Swap costs and missing ABS market slow aircraft trading
Rising interest rate swap costs and an ongoing freeze in the aircraft ABS market are slowing the trading of leased aircraft, say lessors. Speaking at Ishka's Dublin Aviation Festival on 8th and 9th June lessors stated that the combination of increased swap costs and a higher total cost of debt based on rising underlying rates is hurting the deal economics for potential buyers of leased aircraft.
Lessors with portfolios of aircraft for sale confided that rising debt costs had forced several shortlisted buyers to drop out of recent deals. Aircraft lessors use swap agreements to create an interest rate hedge between the scheduled payments (which are typically on a fixed-rate lease) versus the scheduled interest rate payments under the related loan agreement (typically calculated on a floating-rate basis). Many lessors take out five-year swaps to cover the anticipated ownership period.
"There's no question that it is affecting secondary market aircraft trades and there's a need for a price adjustment. And I think, for the most part, the sellers can actually afford that. A lot of these investors have been looking essentially at roughly a 10% unlevered IRR – roughly the entry point for a midlife trade. You could be looking at 400 base points all-in cost over swaps for aircraft-based financing now. If that debt cost is up – and around 7% - that's getting uncomfortably close to your unlevered IRR and the deal may not happen,” explained one panellist at the conference.
Heading to a low point in the aircraft trading cycle
The rise in rates means that some lessors may struggle to use the secondary market to generate the same level of profits as they have done. One lessor at the Ishka Dublin festival explained that aircraft trading had become a "significant profits centre" for many lessors immediately before the pandemic, Lessors that had sourced aircraft in 2015 and 2016 found themselves selling aircraft with relatively higher lease factors (LRFs) to buyers able to raise debt cheaply in a low-interest-rate environment.
“But now it’s the opposite, lease rate factors are pretty anaemic. While [interest] rates were low over the last year or two, you could trade out of some of those assets, but now those assets are much more difficult to trade. I think as traders, we're always focusing on portfolio and concentration management, but trading will be maybe less of a profit centre going forward over the next several years than it has been, and maybe more profit will be coming from the leasing side as rates go up,” explained the lessor.
Several lessors confirmed that deals were taking much longer to complete as buyers evaluate a range of risks including higher debt costs, asset and credit risk, and jurisdictional risk when pricing and bidding on deals. “It takes significantly longer to do deals today than 12 months ago.

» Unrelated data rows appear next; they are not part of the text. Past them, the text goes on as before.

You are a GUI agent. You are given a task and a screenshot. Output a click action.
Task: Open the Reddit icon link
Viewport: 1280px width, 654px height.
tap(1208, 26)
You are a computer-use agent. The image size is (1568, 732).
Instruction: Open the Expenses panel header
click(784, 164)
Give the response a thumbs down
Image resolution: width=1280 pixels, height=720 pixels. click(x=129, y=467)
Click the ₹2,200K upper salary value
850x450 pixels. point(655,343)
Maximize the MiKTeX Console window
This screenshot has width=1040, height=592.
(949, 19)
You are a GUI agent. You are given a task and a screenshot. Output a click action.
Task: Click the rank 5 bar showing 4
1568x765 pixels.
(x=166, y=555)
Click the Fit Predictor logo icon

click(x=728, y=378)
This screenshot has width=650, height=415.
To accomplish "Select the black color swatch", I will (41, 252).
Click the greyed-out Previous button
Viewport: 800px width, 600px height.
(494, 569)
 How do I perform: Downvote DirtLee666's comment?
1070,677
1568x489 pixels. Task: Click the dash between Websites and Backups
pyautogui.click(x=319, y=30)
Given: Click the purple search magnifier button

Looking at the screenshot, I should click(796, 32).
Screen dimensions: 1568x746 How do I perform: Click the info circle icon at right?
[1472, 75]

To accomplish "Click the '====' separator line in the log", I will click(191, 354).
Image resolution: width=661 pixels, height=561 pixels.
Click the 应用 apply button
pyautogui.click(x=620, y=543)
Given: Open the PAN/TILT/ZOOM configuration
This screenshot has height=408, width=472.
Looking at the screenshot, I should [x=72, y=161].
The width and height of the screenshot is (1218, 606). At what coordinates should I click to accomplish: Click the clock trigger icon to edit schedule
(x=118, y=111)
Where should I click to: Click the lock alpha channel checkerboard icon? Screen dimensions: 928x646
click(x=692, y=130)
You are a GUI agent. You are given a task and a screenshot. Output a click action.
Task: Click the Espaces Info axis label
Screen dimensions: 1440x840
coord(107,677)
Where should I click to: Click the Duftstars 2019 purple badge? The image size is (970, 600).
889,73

And it's not because you don't have the financing, or [that] you don't have willing sellers and buyers, but there are so many more nuances to analysing a transaction today,” explained another panellist.
Aircraft ABS market shut-down impacts trades
Buying appetite also appears to have been impacted by the lack of activity in the aircraft ABS market (see Insight: ‘Ukraine crisis freezes aircraft ABS market’) which has slowed down some potential buyers. The aircraft ABS market, when open, helped participating lessors sell large portfolios of leased aircraft via the sale of debt and equity notes (e-notes). Last year saw a remarkable resurgence in the pricing of senior aircraft ABS notes but no e-notes were issued.
Among panellists, there seemed to be widespread confidence that the market would resume later this year – albeit at a higher price.
The Ishka View
Like other parts of the aircraft financing market, aircraft trading is cyclical. A rising interest rate environment poses a challenge for lessors looking to sell because buyers have higher debt costs which impacts returns.
The larger lessors, several of which became IG-rated in the past 10 years, have seen their overall cost of debt decrease, which helps insulate their returns when acquiring new aircraft, despite rising swap costs. These lessors have maintained their ratings even in the face of the pandemic and its severe impact on airline balance sheets.
But higher interest rate swap costs have a disproportionate and immediate impact on smaller asset managers who make up the typical buyer base of leased aircraft from larger players. Asset managers will tend to raise debt on the spot market per transaction.
Nevertheless, lessors insist trading activity is still happening. Leasing platforms are still looking for aircraft and many will likely need to access the secondary market to achieve scale as a result of the new aircraft delivery lull. Traders state they are also now starting to see more new-gen single-aisle aircraft offered in portfolios for sale – something which is likely to entice investors.